Common rose/cylc problems#

This will be a maintained list of problems encountered (and fixed) with running rose/cylc ACCESS tasks.

Checklist for running rose/cylc#

Before diagnosing any rose/cylc problems, check

  • You are running rose on a persistent session

  • Your gadi project has available compute and storage

  • Your home directory isn’t full.

  • You have run through all the rose/cylc tutorials.

Cannot run suite - IP and key verification error#

If your rose suite-run command fails with output similar to the following:

[WARN] Warning: the ED25519 host key for '[<your persistent session>]:2222' differs from the key for the IP address ' [<IP address>]:2222'
[WARN] Offending key for IP in <known_hosts files> 1
[WARN] Matching host key in <known_hosts file> 3
[WARN] Exiting, you have requested strict checking.
[WARN] Host key verification failed.
[FAIL] <suite id>: does not appear to be running

You have tried to run a rose suite from a login node. Please try to run the suite again from a persistent session.

Jobs fail to submit.#

If your suite runs, but jobs fail to submit to the PBS queue, your gadi project may not be associated with any compute resources.

submit failed

In this example, the small jobs sent to the background queue have been submitted and succeeded. The background jobs require no compute resources and run on a gadi login node. These can be simple tasks such as creating a symbolic link between an ancillary file in a central directory to your working directory in ~/cylc-run.

But any other job that requires compute resources will fail, because your default gadi project doesn’t have any compute resources allocated to it. (Some gadi projects are for storage only).

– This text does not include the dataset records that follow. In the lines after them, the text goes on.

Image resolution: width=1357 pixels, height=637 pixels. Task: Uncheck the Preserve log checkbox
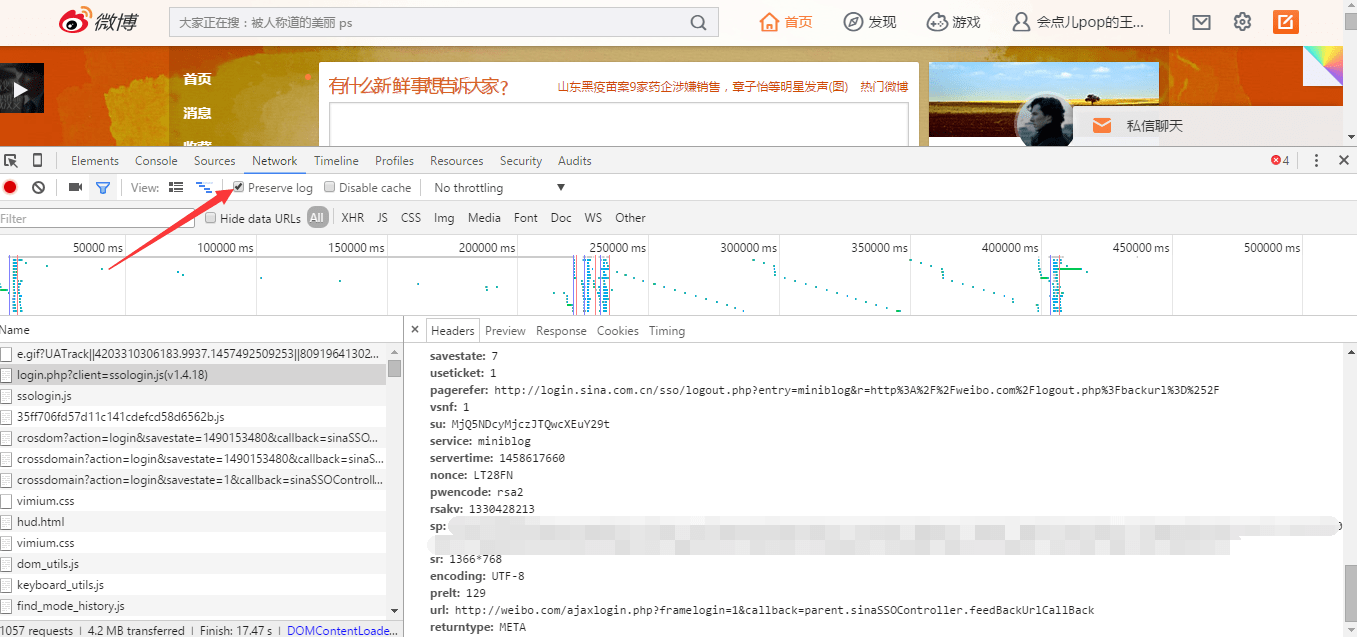point(238,187)
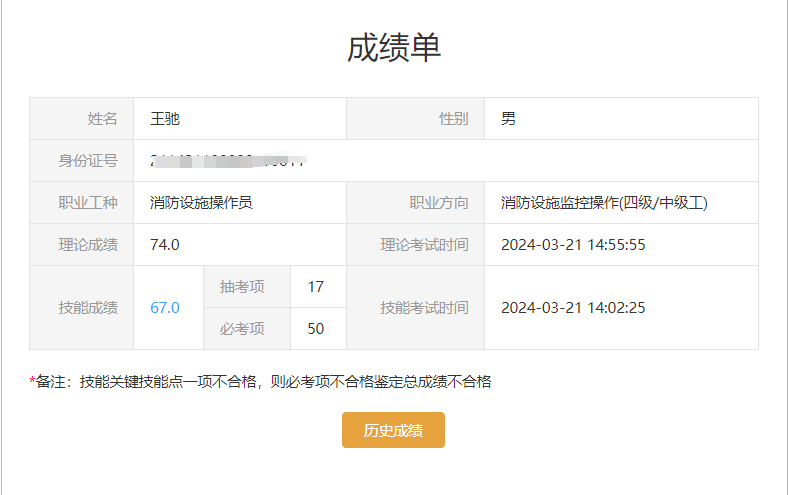Screen dimensions: 789x495
Task: Select the name value 王驰
Action: tap(165, 119)
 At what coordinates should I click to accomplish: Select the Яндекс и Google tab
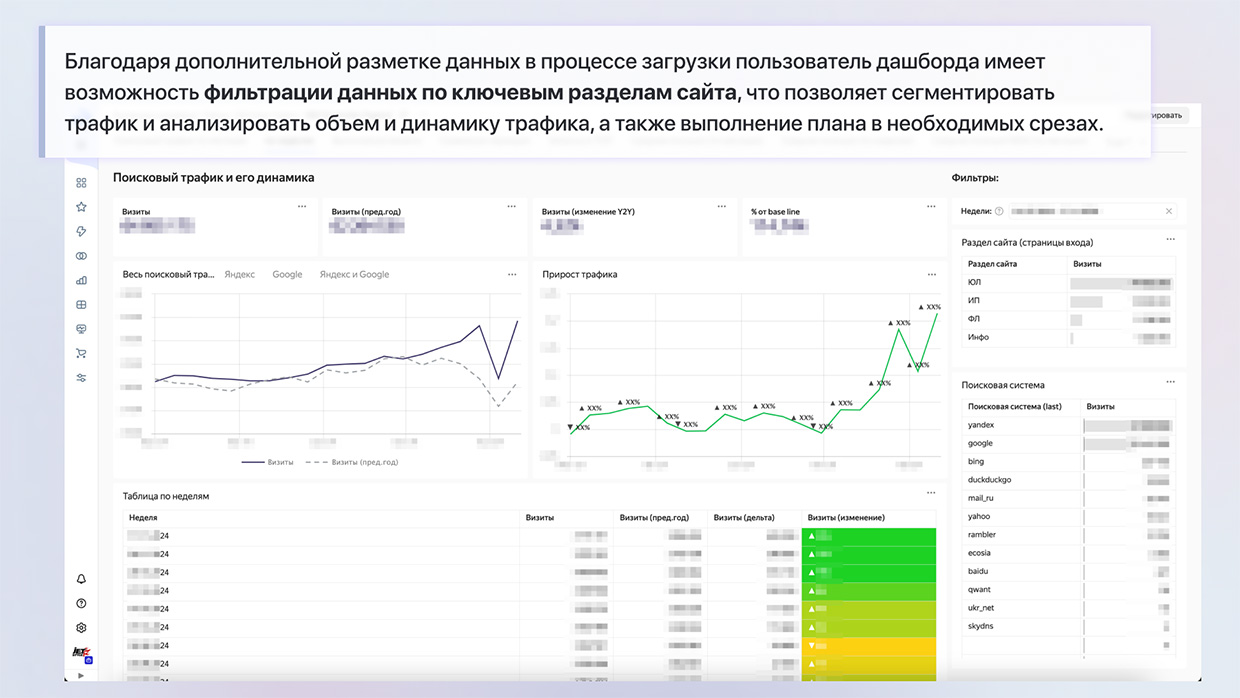click(354, 274)
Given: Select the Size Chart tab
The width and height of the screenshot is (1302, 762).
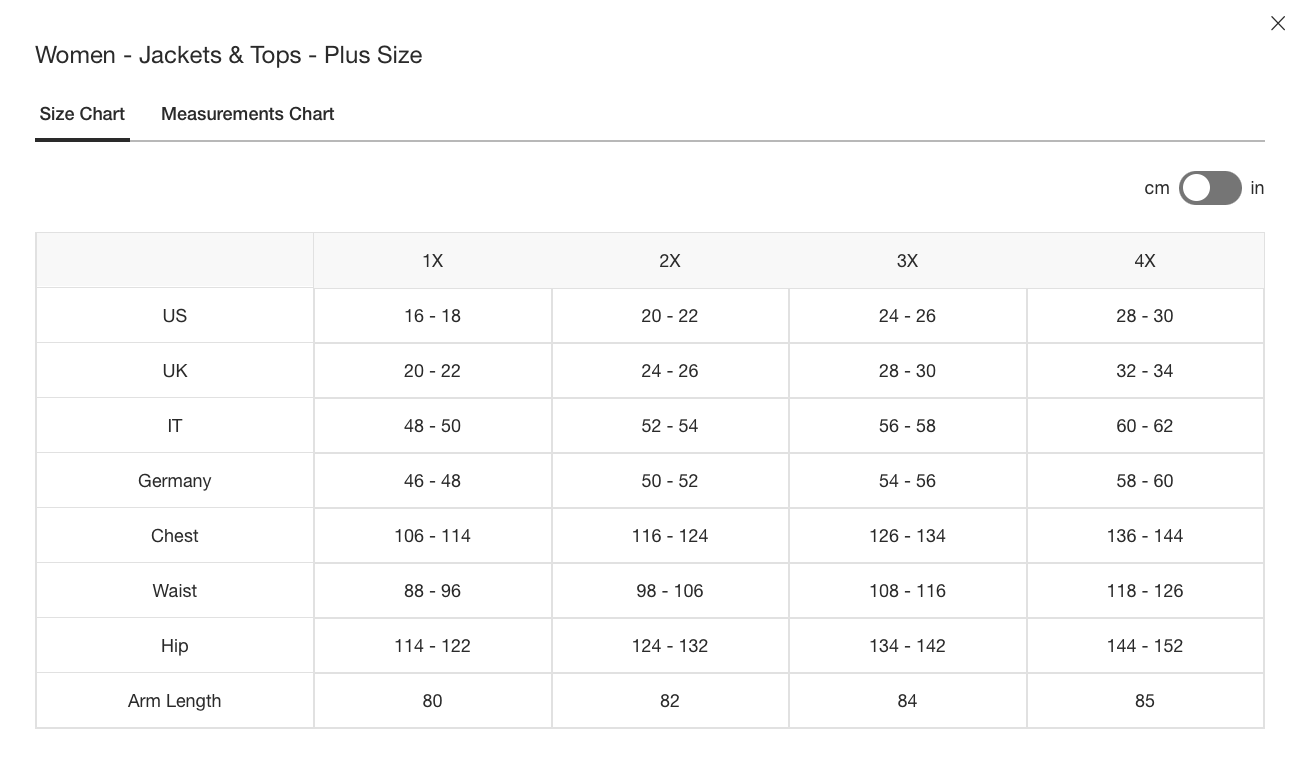Looking at the screenshot, I should 82,114.
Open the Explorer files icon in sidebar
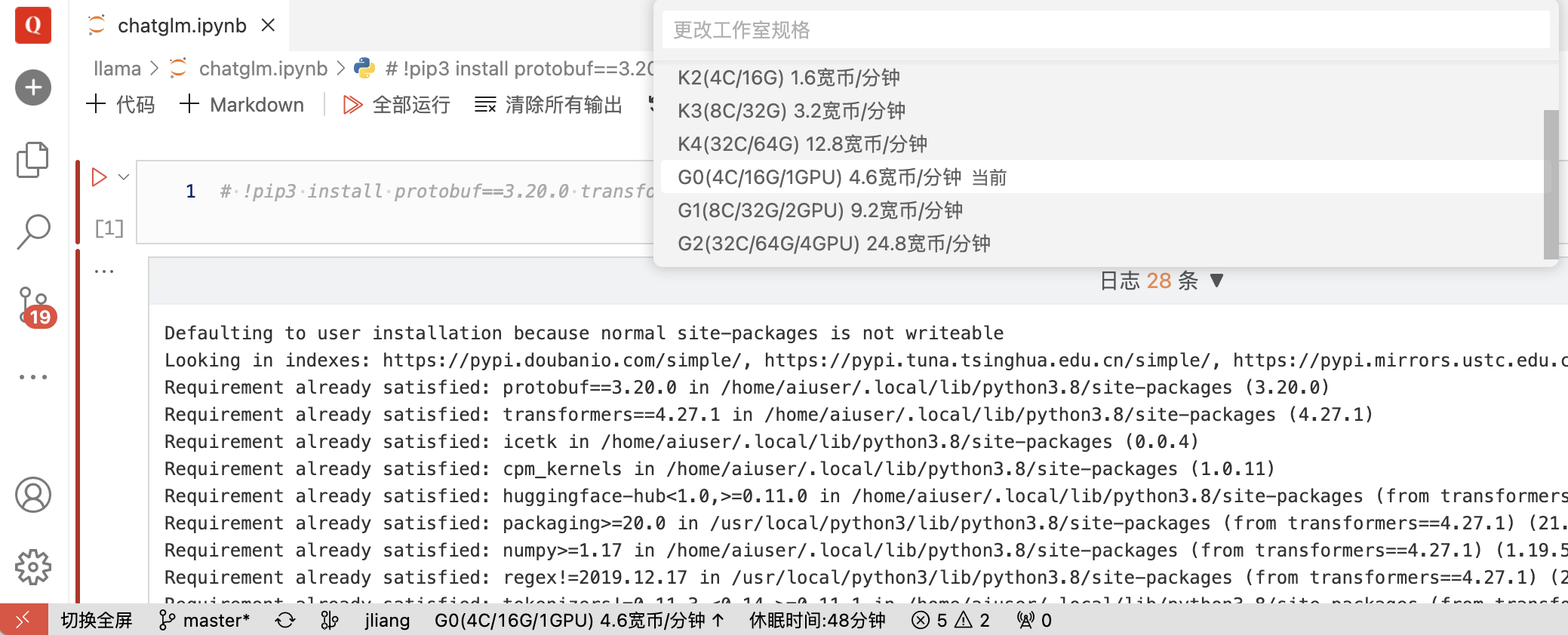Image resolution: width=1568 pixels, height=635 pixels. click(32, 160)
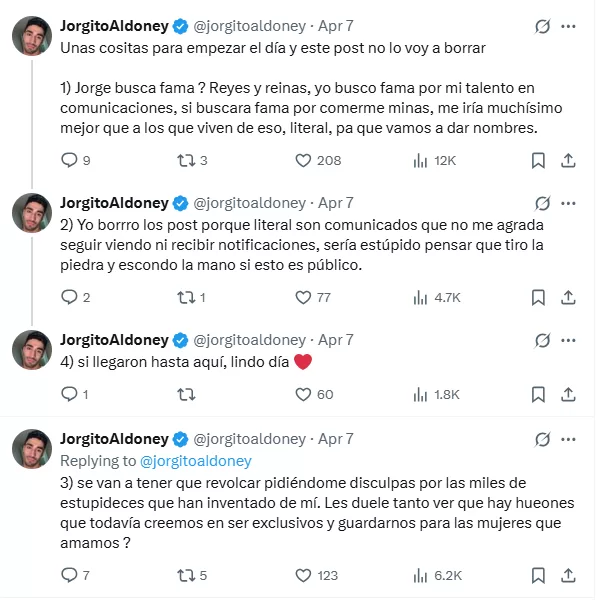Bookmark the 'lindo día' tweet

538,395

To fix this, change the value of PROJECT in you gadi configuration file to a project that

  1. You have membership of

  2. Has sufficient computational resources available

See here for further information on how to change your default project code on gadi.

Make sure the persistent session you are running is also linked to a project with computational resources.

Jobs submitted but not running#

A common issue is that you start your rose suite, which submits various jobs, but they never run.

i.e. the job state in the cylc GUI is ‘submitted’ and the job colour is bright green, but the job never begins running and never turns deep green.

This is often caused by disk quota issues. If you have insufficient disk space, either in your home directory, your /g/data/ or /scratch directories, your PBS job will not be allowed to run and will be held indefinitely.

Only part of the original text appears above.